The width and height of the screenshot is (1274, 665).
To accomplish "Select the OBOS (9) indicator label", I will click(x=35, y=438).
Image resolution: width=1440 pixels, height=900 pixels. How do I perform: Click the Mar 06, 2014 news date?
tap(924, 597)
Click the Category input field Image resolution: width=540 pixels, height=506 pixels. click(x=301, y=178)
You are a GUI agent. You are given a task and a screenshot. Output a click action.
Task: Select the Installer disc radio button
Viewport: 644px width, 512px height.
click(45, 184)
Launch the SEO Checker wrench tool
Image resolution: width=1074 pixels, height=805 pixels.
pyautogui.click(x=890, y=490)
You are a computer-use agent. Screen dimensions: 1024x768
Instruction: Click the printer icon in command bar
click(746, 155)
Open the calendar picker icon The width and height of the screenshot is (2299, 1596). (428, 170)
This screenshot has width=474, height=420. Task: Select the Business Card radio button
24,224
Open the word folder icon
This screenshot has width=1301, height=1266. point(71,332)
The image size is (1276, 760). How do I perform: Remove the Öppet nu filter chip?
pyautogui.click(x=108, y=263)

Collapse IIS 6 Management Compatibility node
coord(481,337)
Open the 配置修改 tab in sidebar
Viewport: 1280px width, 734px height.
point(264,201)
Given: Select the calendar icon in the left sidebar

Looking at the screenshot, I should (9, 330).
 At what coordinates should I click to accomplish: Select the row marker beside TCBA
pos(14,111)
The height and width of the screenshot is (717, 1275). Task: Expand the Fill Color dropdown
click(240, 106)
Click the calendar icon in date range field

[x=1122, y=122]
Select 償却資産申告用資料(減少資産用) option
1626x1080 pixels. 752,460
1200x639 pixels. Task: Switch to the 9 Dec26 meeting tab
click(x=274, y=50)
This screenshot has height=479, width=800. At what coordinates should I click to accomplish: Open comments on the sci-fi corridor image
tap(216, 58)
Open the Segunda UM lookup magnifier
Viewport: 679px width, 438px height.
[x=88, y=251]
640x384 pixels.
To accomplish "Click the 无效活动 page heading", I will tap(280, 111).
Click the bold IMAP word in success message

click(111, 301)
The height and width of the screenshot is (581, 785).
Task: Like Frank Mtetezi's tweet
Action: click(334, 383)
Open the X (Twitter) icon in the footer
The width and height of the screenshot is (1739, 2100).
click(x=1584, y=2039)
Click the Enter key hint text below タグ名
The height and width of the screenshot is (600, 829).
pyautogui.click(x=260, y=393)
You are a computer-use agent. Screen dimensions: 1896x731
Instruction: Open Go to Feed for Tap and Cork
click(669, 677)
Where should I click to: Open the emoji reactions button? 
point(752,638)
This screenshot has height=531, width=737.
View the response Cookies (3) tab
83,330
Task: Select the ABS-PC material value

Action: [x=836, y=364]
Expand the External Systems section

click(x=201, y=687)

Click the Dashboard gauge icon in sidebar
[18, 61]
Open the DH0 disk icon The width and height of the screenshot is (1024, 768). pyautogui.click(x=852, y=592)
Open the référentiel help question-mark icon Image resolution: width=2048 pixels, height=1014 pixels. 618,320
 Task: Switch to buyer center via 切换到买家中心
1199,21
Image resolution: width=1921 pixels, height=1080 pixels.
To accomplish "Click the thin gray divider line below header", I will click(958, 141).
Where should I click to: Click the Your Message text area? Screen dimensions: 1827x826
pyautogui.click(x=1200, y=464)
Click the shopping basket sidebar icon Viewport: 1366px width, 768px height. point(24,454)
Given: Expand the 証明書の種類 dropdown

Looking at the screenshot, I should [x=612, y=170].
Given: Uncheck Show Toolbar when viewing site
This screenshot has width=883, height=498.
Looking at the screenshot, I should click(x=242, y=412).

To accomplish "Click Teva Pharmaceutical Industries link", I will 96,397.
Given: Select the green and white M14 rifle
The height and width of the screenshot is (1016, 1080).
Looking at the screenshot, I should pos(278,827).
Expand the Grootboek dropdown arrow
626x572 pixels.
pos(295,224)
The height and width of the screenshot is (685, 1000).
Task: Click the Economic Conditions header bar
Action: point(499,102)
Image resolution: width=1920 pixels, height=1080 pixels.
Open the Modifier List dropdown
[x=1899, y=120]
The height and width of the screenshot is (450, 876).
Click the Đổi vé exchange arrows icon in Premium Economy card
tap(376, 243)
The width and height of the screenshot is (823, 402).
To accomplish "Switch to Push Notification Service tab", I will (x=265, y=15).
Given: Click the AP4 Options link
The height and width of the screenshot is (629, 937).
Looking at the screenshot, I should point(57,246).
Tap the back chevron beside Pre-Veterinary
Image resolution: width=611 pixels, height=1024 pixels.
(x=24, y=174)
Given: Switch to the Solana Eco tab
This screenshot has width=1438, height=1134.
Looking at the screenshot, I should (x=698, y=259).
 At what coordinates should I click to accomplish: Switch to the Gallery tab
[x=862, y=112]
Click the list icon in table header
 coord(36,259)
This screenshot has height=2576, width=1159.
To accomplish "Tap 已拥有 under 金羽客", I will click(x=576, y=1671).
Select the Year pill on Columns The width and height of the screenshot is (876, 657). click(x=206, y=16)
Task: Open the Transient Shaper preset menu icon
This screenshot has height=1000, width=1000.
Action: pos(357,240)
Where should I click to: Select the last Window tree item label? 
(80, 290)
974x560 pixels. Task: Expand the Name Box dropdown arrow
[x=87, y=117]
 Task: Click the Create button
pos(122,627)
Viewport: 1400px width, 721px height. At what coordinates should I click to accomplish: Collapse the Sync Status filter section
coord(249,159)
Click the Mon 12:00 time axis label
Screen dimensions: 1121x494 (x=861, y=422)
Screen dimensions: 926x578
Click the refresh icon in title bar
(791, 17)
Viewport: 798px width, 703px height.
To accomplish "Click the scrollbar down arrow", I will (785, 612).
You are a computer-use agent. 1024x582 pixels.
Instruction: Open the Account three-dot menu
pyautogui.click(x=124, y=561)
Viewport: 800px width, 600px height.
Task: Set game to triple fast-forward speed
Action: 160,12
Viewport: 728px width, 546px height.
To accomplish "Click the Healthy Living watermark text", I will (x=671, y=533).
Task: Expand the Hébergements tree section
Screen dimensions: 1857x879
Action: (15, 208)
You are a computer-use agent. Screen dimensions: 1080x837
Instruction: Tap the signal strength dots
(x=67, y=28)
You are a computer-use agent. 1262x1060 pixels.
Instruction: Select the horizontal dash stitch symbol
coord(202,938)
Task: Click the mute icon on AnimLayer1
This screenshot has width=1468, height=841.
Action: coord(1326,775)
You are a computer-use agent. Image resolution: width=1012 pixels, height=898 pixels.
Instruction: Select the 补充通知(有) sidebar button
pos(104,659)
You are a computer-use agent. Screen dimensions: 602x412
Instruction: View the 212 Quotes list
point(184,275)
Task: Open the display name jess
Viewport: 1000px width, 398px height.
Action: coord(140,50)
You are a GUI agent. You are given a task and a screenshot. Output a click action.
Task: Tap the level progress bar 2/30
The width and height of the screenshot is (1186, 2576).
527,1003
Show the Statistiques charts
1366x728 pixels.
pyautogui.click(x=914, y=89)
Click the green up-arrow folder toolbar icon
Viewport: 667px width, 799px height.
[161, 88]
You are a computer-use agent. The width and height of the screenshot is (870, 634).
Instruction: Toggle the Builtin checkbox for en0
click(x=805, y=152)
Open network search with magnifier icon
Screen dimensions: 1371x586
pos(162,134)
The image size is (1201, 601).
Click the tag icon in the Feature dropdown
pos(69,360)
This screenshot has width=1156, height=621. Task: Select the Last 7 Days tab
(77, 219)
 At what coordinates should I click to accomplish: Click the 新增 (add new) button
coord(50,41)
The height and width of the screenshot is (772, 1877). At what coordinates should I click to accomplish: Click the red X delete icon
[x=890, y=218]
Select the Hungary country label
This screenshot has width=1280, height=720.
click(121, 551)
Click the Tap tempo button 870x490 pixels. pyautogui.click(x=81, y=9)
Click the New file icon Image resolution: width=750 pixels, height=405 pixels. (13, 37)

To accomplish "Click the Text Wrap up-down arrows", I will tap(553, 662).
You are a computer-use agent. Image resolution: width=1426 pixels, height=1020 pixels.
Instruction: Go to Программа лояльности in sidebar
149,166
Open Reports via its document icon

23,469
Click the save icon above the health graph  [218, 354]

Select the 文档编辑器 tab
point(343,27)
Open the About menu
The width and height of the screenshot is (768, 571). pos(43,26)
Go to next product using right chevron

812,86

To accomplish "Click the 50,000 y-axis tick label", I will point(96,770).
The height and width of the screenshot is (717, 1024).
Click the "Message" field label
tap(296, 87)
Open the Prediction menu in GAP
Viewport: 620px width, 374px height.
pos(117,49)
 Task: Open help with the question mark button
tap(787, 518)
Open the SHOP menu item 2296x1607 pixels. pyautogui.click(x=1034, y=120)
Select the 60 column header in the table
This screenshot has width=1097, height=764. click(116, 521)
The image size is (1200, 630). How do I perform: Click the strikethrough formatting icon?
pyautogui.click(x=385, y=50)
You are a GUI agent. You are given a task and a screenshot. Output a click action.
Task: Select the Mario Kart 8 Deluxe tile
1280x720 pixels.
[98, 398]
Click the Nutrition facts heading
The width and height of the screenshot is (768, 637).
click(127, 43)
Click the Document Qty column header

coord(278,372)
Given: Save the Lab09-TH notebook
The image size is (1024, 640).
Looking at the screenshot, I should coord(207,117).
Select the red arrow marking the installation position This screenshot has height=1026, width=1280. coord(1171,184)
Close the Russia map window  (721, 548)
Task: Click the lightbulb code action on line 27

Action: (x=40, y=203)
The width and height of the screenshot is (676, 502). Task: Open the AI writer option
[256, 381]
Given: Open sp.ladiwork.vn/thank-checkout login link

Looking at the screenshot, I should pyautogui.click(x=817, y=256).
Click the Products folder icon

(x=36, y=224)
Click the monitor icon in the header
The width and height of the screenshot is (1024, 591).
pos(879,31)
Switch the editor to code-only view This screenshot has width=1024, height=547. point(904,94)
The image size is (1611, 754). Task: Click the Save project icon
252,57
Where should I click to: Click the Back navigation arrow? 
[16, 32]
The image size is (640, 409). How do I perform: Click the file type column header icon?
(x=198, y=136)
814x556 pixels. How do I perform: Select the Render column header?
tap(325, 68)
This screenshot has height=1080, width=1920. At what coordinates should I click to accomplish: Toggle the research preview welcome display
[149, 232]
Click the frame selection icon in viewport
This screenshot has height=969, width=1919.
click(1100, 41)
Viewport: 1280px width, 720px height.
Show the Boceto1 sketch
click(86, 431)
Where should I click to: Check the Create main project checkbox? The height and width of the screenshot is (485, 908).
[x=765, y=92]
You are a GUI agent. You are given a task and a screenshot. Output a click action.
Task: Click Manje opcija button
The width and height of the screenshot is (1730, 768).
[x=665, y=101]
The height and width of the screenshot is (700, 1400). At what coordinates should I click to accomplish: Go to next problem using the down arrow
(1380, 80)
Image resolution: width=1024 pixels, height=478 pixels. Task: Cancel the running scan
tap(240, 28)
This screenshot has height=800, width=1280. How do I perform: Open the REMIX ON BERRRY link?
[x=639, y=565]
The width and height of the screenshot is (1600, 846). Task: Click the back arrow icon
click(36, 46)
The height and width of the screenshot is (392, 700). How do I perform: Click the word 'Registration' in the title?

### TASK PROMPT:
Write out exactly the lines between the start of the entries and the line containing "Click the Category", including that line and the first one.

### RESPONSE AREA:
The width and height of the screenshot is (1274, 665).
To accomplish "Select the OBOS (9) indicator label", I will click(x=35, y=438).
Image resolution: width=1440 pixels, height=900 pixels. How do I perform: Click the Mar 06, 2014 news date?
tap(924, 597)
Click the Category input field Image resolution: width=540 pixels, height=506 pixels. click(x=301, y=178)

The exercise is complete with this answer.